[Stored data entries]
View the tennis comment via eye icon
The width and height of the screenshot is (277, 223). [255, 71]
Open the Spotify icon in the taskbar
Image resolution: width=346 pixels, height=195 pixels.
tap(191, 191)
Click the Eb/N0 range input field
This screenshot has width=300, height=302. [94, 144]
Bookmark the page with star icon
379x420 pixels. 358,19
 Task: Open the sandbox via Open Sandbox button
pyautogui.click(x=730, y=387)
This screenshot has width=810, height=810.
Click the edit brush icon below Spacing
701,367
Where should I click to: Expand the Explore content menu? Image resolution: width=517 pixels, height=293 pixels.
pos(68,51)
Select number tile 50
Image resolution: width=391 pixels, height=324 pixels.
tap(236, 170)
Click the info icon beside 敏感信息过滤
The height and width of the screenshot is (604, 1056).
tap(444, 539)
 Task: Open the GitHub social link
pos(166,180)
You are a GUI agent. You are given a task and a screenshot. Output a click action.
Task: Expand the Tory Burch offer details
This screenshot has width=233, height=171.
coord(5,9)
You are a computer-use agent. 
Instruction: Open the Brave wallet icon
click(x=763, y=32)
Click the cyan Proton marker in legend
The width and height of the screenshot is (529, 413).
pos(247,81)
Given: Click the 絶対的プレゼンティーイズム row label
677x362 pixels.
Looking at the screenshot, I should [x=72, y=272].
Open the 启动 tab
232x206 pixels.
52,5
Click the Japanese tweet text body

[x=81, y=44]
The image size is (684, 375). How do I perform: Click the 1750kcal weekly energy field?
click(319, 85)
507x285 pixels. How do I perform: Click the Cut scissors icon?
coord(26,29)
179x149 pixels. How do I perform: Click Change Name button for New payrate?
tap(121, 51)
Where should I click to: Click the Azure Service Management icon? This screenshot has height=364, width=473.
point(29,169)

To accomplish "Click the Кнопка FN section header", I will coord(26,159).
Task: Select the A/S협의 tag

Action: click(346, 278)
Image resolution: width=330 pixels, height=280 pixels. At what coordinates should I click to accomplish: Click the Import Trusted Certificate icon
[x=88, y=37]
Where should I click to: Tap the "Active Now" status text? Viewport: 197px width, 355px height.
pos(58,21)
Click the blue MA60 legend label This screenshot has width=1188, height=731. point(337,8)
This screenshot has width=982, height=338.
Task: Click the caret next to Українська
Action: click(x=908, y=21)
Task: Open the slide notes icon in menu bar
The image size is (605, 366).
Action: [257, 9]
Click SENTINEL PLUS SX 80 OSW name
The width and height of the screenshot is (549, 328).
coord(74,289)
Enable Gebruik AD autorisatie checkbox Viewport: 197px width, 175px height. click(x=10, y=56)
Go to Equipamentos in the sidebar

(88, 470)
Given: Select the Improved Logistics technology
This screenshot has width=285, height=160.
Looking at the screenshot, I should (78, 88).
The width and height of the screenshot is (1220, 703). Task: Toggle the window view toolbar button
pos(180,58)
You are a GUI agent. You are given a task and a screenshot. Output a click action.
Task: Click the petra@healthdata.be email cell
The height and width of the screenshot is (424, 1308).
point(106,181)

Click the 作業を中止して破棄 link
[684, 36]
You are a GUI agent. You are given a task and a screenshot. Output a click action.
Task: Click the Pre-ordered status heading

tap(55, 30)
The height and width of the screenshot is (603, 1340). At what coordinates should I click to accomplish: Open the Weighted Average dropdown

Your task:
All of the entries above should be transcribed exactly, line for line.

Problem solution:
View the tennis comment via eye icon
The width and height of the screenshot is (277, 223). [255, 71]
Open the Spotify icon in the taskbar
Image resolution: width=346 pixels, height=195 pixels.
tap(191, 191)
Click the Eb/N0 range input field
This screenshot has width=300, height=302. [94, 144]
Bookmark the page with star icon
379x420 pixels. 358,19
 Task: Open the sandbox via Open Sandbox button
pyautogui.click(x=730, y=387)
This screenshot has width=810, height=810.
Click the edit brush icon below Spacing
701,367
Where should I click to: Expand the Explore content menu? Image resolution: width=517 pixels, height=293 pixels.
pos(68,51)
Select number tile 50
Image resolution: width=391 pixels, height=324 pixels.
tap(236, 170)
Click the info icon beside 敏感信息过滤
The height and width of the screenshot is (604, 1056).
tap(444, 539)
 Task: Open the GitHub social link
pos(166,180)
You are a GUI agent. You are given a task and a screenshot. Output a click action.
Task: Expand the Tory Burch offer details
This screenshot has width=233, height=171.
coord(5,9)
You are a computer-use agent. 
Instruction: Open the Brave wallet icon
click(x=763, y=32)
Click the cyan Proton marker in legend
The width and height of the screenshot is (529, 413).
pos(247,81)
Given: Click the 絶対的プレゼンティーイズム row label
677x362 pixels.
Looking at the screenshot, I should [x=72, y=272].
Open the 启动 tab
232x206 pixels.
52,5
Click the Japanese tweet text body

[x=81, y=44]
The image size is (684, 375). How do I perform: Click the 1750kcal weekly energy field?
click(319, 85)
507x285 pixels. How do I perform: Click the Cut scissors icon?
coord(26,29)
179x149 pixels. How do I perform: Click Change Name button for New payrate?
tap(121, 51)
Where should I click to: Click the Azure Service Management icon? This screenshot has height=364, width=473.
point(29,169)

To accomplish "Click the Кнопка FN section header", I will coord(26,159).
Task: Select the A/S협의 tag

Action: click(346, 278)
Image resolution: width=330 pixels, height=280 pixels. At what coordinates should I click to accomplish: Click the Import Trusted Certificate icon
[x=88, y=37]
Where should I click to: Tap the "Active Now" status text? Viewport: 197px width, 355px height.
pos(58,21)
Click the blue MA60 legend label This screenshot has width=1188, height=731. point(337,8)
This screenshot has width=982, height=338.
Task: Click the caret next to Українська
Action: click(x=908, y=21)
Task: Open the slide notes icon in menu bar
The image size is (605, 366).
Action: [257, 9]
Click SENTINEL PLUS SX 80 OSW name
The width and height of the screenshot is (549, 328).
coord(74,289)
Enable Gebruik AD autorisatie checkbox Viewport: 197px width, 175px height. click(x=10, y=56)
Go to Equipamentos in the sidebar

(88, 470)
Given: Select the Improved Logistics technology
This screenshot has width=285, height=160.
Looking at the screenshot, I should (78, 88).
The width and height of the screenshot is (1220, 703). Task: Toggle the window view toolbar button
pos(180,58)
You are a GUI agent. You are given a task and a screenshot. Output a click action.
Task: Click the petra@healthdata.be email cell
The height and width of the screenshot is (424, 1308).
point(106,181)

Click the 作業を中止して破棄 link
[684, 36]
You are a GUI agent. You are given a task and a screenshot. Output a click action.
Task: Click the Pre-ordered status heading

tap(55, 30)
The height and width of the screenshot is (603, 1340). At what coordinates should I click to accomplish: Open the Weighted Average dropdown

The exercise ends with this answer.